> [DATA TO PROCESS]:
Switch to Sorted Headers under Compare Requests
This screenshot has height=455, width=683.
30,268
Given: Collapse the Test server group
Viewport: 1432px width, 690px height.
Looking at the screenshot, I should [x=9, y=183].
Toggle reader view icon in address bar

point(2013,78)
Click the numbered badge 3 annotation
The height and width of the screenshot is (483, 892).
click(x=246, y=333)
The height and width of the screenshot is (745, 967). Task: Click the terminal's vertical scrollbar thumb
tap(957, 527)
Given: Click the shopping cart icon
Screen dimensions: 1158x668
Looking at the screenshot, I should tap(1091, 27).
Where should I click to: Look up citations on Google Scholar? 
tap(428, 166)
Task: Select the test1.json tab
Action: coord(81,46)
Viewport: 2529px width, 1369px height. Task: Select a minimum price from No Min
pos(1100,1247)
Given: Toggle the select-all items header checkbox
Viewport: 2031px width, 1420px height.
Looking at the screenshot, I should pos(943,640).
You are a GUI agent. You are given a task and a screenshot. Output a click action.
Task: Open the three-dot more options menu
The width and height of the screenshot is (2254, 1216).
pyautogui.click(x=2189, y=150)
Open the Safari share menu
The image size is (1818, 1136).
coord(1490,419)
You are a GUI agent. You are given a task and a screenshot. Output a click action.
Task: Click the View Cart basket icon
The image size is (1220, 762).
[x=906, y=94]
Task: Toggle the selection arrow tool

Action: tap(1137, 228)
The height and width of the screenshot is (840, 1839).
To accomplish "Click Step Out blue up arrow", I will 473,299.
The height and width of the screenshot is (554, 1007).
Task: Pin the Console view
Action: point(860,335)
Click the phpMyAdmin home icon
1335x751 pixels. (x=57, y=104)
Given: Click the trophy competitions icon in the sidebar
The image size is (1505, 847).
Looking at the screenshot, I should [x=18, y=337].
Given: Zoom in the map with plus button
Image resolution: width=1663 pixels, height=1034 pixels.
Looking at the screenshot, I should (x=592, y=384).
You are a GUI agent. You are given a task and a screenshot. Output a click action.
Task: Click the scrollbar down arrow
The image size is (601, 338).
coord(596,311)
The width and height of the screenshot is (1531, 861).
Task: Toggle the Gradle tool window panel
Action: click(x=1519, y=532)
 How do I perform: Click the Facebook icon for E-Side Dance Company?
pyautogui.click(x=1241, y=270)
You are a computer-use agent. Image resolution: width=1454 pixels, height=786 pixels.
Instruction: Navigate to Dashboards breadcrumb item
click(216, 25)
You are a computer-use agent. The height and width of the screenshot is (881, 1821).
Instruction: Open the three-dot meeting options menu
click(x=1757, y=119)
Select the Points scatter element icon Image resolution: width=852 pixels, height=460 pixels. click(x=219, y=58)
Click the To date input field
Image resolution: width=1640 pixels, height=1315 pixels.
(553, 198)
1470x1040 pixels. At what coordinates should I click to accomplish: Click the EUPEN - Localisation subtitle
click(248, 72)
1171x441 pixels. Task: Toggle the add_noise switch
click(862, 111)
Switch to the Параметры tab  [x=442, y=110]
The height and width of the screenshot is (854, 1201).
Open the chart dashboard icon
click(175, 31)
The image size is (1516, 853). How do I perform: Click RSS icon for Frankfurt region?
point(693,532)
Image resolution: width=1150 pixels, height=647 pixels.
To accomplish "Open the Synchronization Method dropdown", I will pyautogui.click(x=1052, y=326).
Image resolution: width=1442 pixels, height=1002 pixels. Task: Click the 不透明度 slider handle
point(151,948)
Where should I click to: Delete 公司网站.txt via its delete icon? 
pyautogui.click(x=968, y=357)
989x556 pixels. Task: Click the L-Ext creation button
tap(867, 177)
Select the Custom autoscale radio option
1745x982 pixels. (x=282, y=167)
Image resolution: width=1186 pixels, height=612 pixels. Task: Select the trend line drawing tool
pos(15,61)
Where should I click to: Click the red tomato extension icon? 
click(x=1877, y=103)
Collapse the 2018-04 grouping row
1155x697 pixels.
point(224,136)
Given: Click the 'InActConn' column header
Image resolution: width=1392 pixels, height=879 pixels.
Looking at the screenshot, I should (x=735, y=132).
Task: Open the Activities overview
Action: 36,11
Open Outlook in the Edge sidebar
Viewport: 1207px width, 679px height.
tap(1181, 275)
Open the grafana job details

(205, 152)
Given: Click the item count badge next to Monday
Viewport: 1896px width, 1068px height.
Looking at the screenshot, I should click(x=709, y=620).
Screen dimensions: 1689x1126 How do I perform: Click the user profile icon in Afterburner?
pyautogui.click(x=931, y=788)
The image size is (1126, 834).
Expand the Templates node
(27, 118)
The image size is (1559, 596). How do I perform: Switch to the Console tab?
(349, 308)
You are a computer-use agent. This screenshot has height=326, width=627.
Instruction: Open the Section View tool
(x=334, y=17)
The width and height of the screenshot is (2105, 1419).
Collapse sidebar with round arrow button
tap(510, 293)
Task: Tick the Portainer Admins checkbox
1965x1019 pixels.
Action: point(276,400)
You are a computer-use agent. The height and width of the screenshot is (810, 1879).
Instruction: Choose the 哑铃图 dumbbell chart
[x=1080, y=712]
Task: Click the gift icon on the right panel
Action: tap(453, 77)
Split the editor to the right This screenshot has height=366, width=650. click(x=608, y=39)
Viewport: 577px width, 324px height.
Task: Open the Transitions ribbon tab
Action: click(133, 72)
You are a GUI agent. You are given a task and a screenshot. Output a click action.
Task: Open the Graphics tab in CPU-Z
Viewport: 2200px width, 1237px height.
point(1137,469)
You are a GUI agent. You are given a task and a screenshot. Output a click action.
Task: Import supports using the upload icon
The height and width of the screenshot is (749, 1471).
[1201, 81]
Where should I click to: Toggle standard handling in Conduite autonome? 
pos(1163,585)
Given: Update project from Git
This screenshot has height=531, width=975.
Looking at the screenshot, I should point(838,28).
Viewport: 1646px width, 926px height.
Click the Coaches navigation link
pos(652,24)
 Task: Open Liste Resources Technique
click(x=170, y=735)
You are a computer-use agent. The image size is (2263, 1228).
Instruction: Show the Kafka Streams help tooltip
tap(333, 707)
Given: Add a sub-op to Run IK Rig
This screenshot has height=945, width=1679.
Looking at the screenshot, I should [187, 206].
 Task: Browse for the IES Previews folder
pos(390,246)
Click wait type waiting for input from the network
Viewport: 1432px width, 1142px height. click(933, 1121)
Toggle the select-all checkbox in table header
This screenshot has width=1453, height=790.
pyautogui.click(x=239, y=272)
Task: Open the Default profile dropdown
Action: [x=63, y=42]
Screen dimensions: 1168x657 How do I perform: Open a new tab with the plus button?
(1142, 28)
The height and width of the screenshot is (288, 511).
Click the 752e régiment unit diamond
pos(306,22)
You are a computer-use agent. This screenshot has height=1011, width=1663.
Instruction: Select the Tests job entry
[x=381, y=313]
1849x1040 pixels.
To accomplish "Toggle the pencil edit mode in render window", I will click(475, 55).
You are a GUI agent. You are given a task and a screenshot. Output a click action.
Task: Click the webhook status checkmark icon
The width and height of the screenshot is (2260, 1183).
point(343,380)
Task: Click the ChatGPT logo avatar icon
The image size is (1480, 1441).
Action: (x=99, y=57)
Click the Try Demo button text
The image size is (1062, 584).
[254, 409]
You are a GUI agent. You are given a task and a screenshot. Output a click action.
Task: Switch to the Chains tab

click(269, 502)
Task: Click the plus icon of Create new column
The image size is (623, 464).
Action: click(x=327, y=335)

> [DESCRIPTION OF THE TASK]:
Take every line above that includes "column" and list it.

> [ANSWER TO THE EXERCISE]:
Given: Click the 'InActConn' column header
Task: Click the plus icon of Create new column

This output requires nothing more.